Politique : La France veut lancer la 1ere obligation souveraine verte

Les ministères français de l’Environnement et de l’Economie ont annoncé le lancement par la France de la première obligation souveraine verte début 2017 afin de financer ses investissements à venir. 

Les obligations vertes, aussi appelées « green bonds », sont des emprunts émis sur les marchés par une entreprise ou entité publique dans le but de financer ses projets de transition écologique, particulièrement en termes d’infrastructures où les investissements sont lourds.

 

Une première sur le marché

L’initiative du gouvernement français s’annonce comme la première d’un état sur le marché des obligations vertes qui ne concernait jusqu’à présent que les entreprises privées, les institutions financières ou les collectivités locales.

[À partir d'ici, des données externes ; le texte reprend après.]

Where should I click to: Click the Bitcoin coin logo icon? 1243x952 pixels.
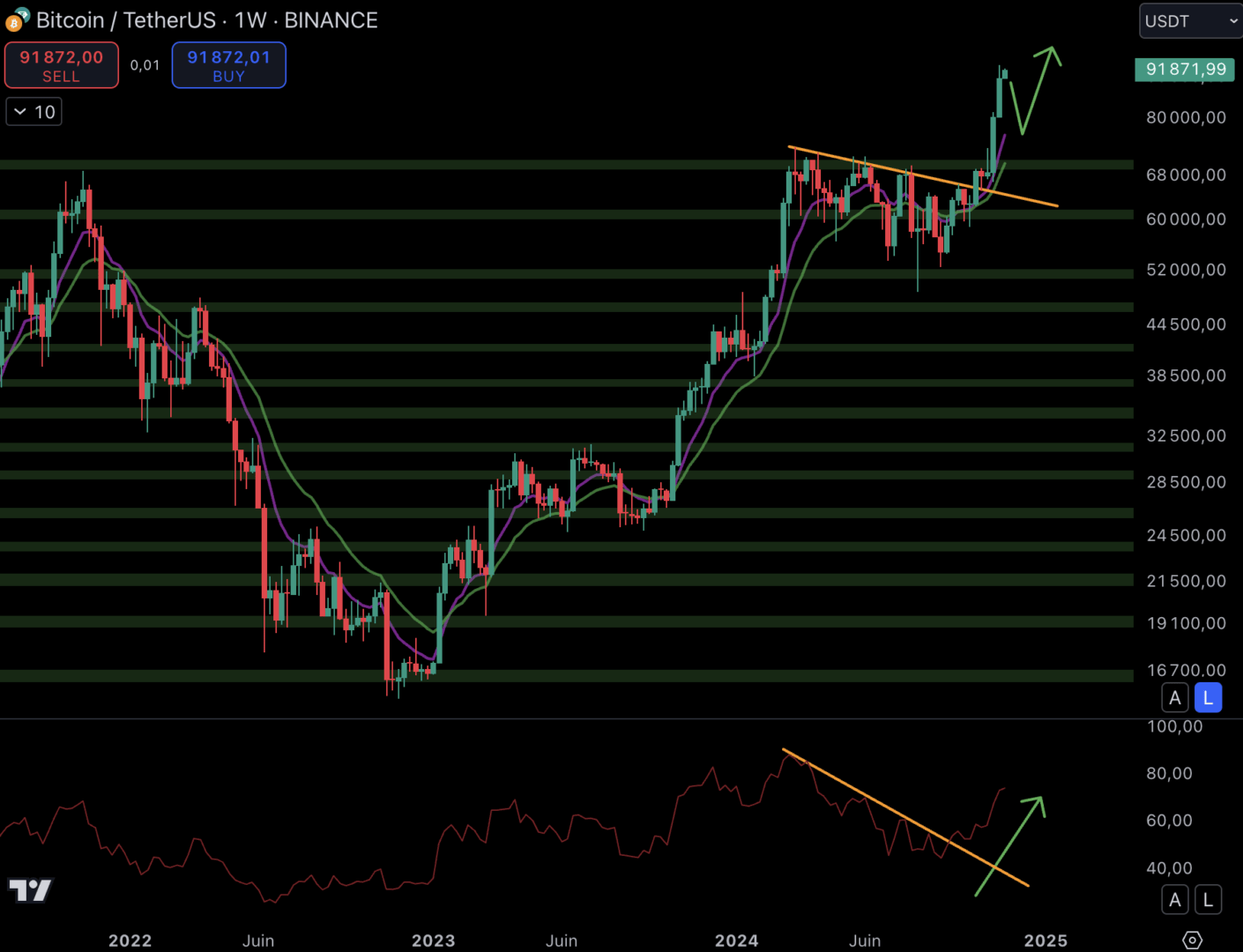[x=17, y=19]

Pour autant, la Chine avait déjà émis des obligations vertes mais de manière indirecte, au travers de banques qu’elle contrôle indirectement, ce qui lui permet quand même de représenter près d’un tiers des greens bonds émis depuis début 2016 selon les estimations.

 

Une concurrence des marchés

L’état français, qui suit les orientations fixées lors de la Conférence environnementale, espère accélérer le marché des obligations vertes de la bourse de Paris et accroitre ses capacités de financement des investissements écologiques prévus dans le 3eme Programme d’investissements d’avenir. Elle va pourtant devoir batailler pour s’y faire une place comme l’illustre le récent lancement par le Luxembourg de sa « bourse verte » officielle.

L’état Français ambitionne d‘instaurer un label transparent et reconnu de tous à même de rassurer les marchés. L’Agence France Trésor sera ainsi en charge de l’émission des titres pour un montant de départ de 9 milliards d’euros (4,5% des 200 milliards de dette qu’elle émet annuellement).

A titre de comparaison, la Banque mondiale  déclare avoir émis 9 milliards de dollars de green bonds depuis 2008 et les émissions totales de l’année 2015 représentent 35 milliards de dollars tous acteurs confondus, à peine 1% du marché obligataire mondial.